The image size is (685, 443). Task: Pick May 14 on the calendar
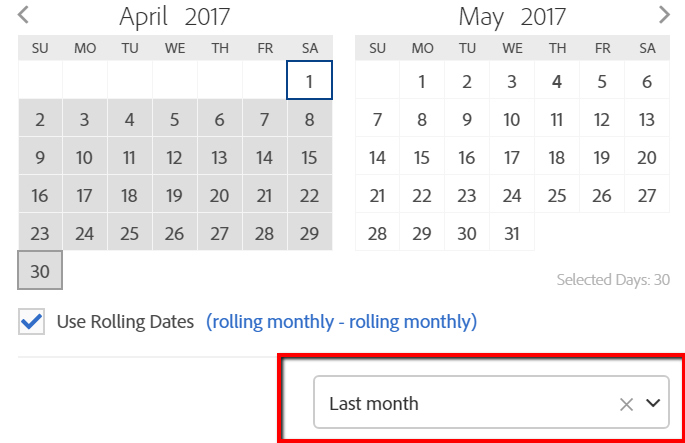(x=377, y=157)
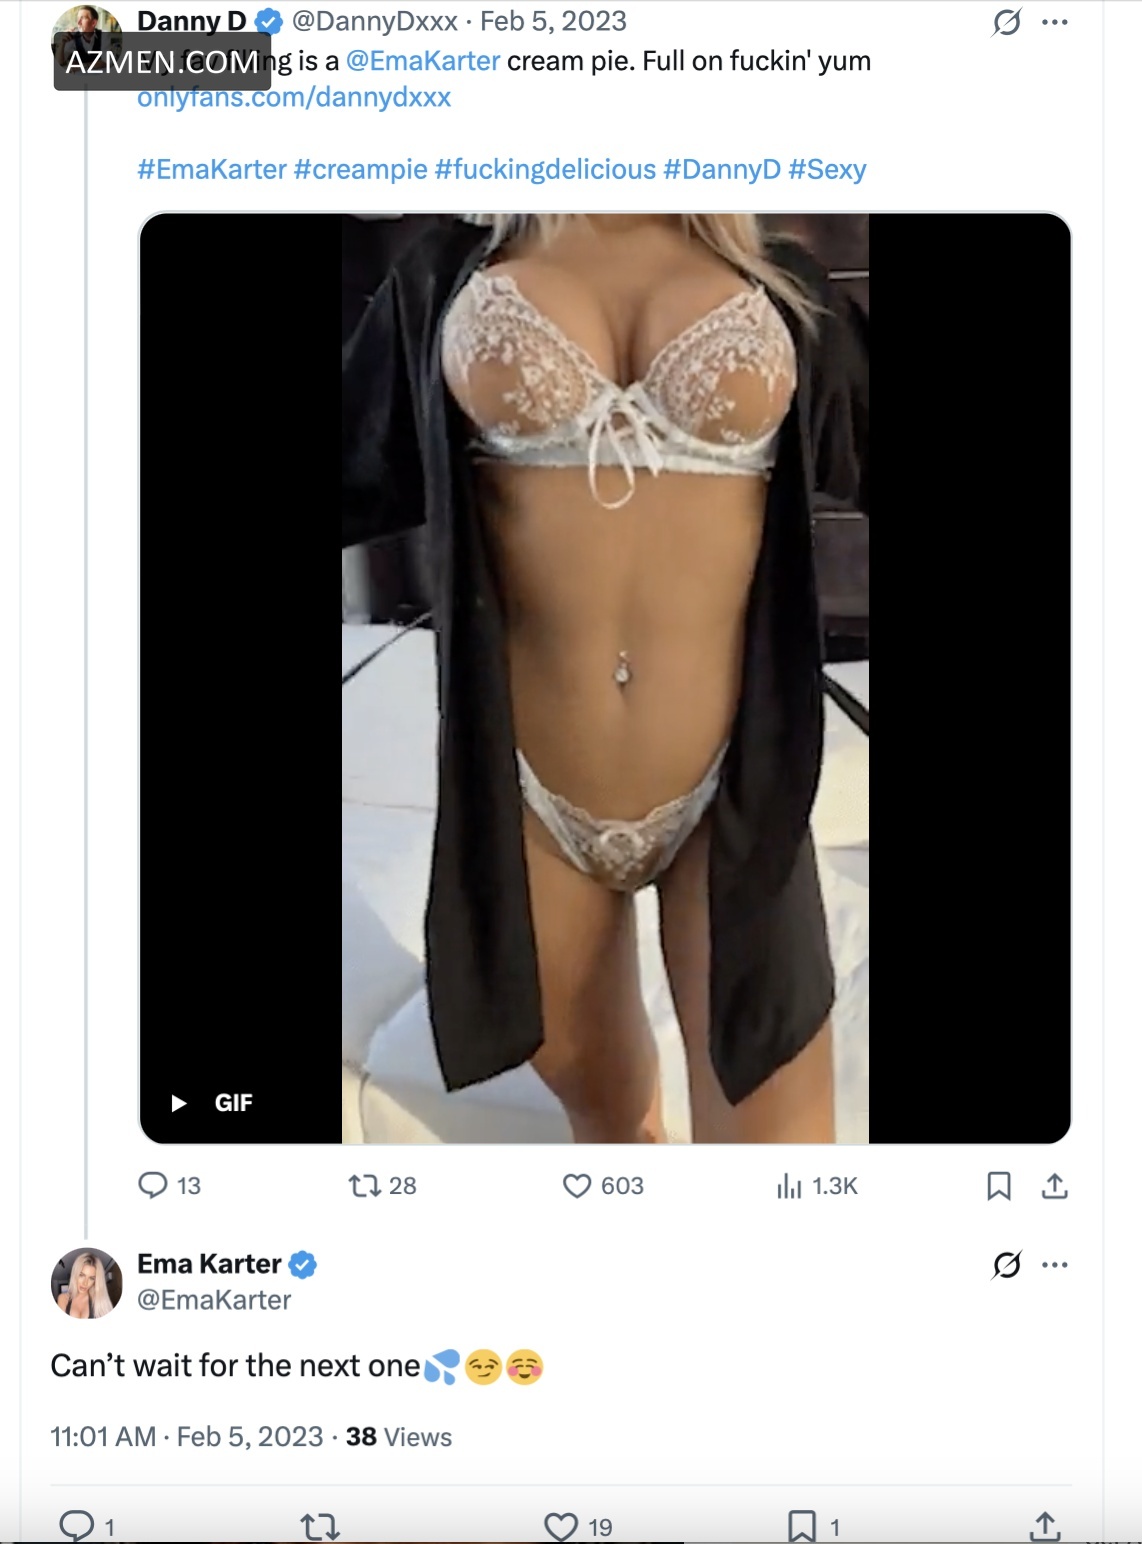This screenshot has width=1142, height=1544.
Task: Share Danny D's tweet
Action: tap(1055, 1186)
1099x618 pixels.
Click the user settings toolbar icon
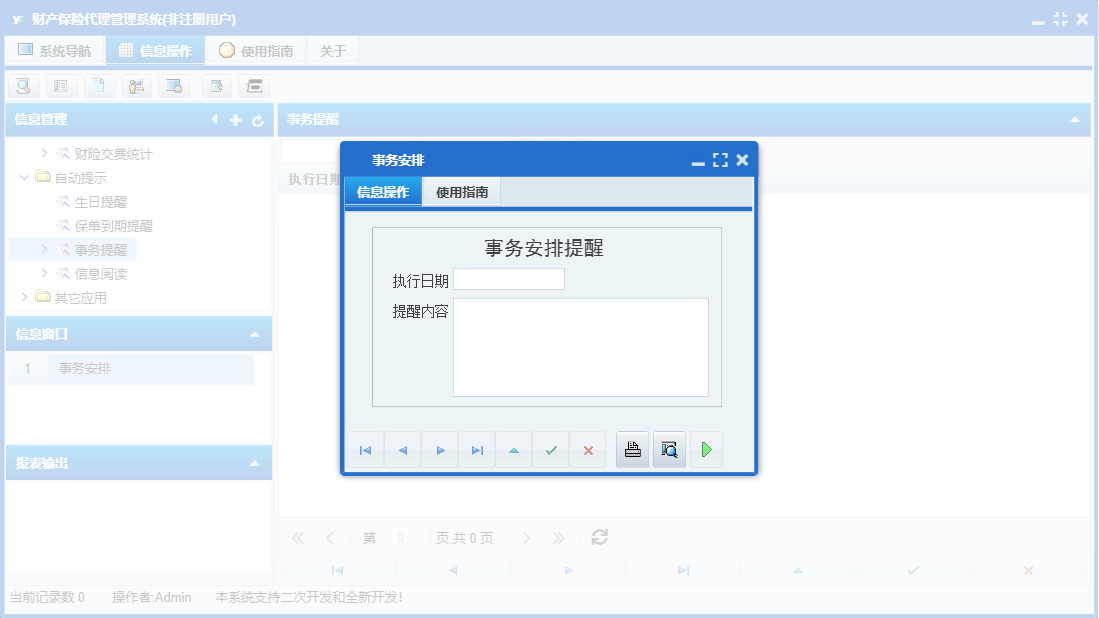click(137, 86)
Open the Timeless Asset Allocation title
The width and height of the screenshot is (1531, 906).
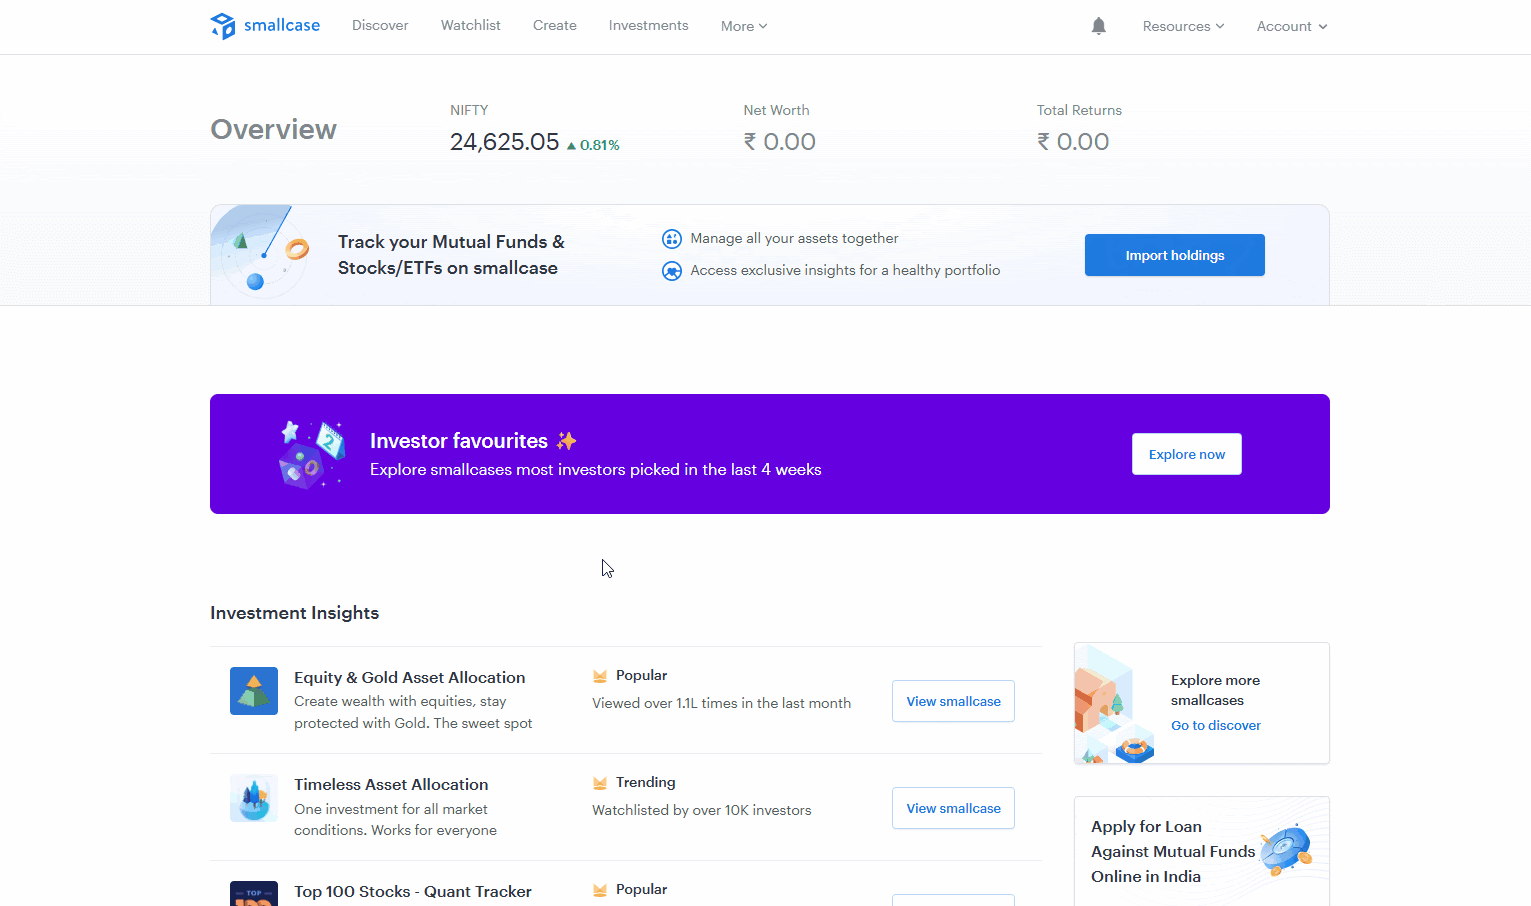click(x=391, y=784)
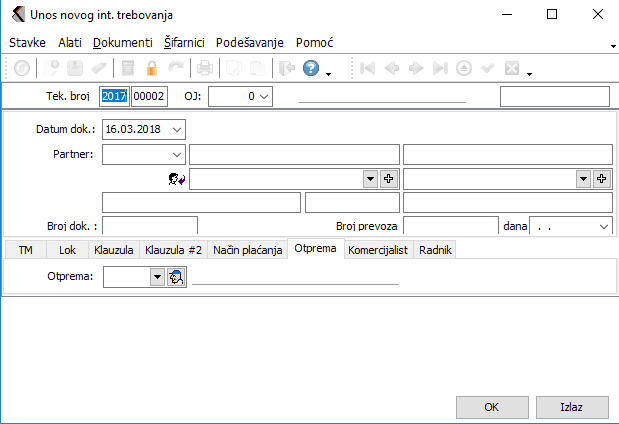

----------------

Transcribe all records verbatim and omit each image.

The image size is (685, 443). Task: Pick May 14 on the calendar
(x=377, y=157)
This screenshot has width=1142, height=1544.
Task: Share Danny D's tweet
Action: tap(1055, 1186)
1099x618 pixels.
Click the user settings toolbar icon
click(137, 86)
Open the Timeless Asset Allocation title
The width and height of the screenshot is (1531, 906).
click(x=391, y=784)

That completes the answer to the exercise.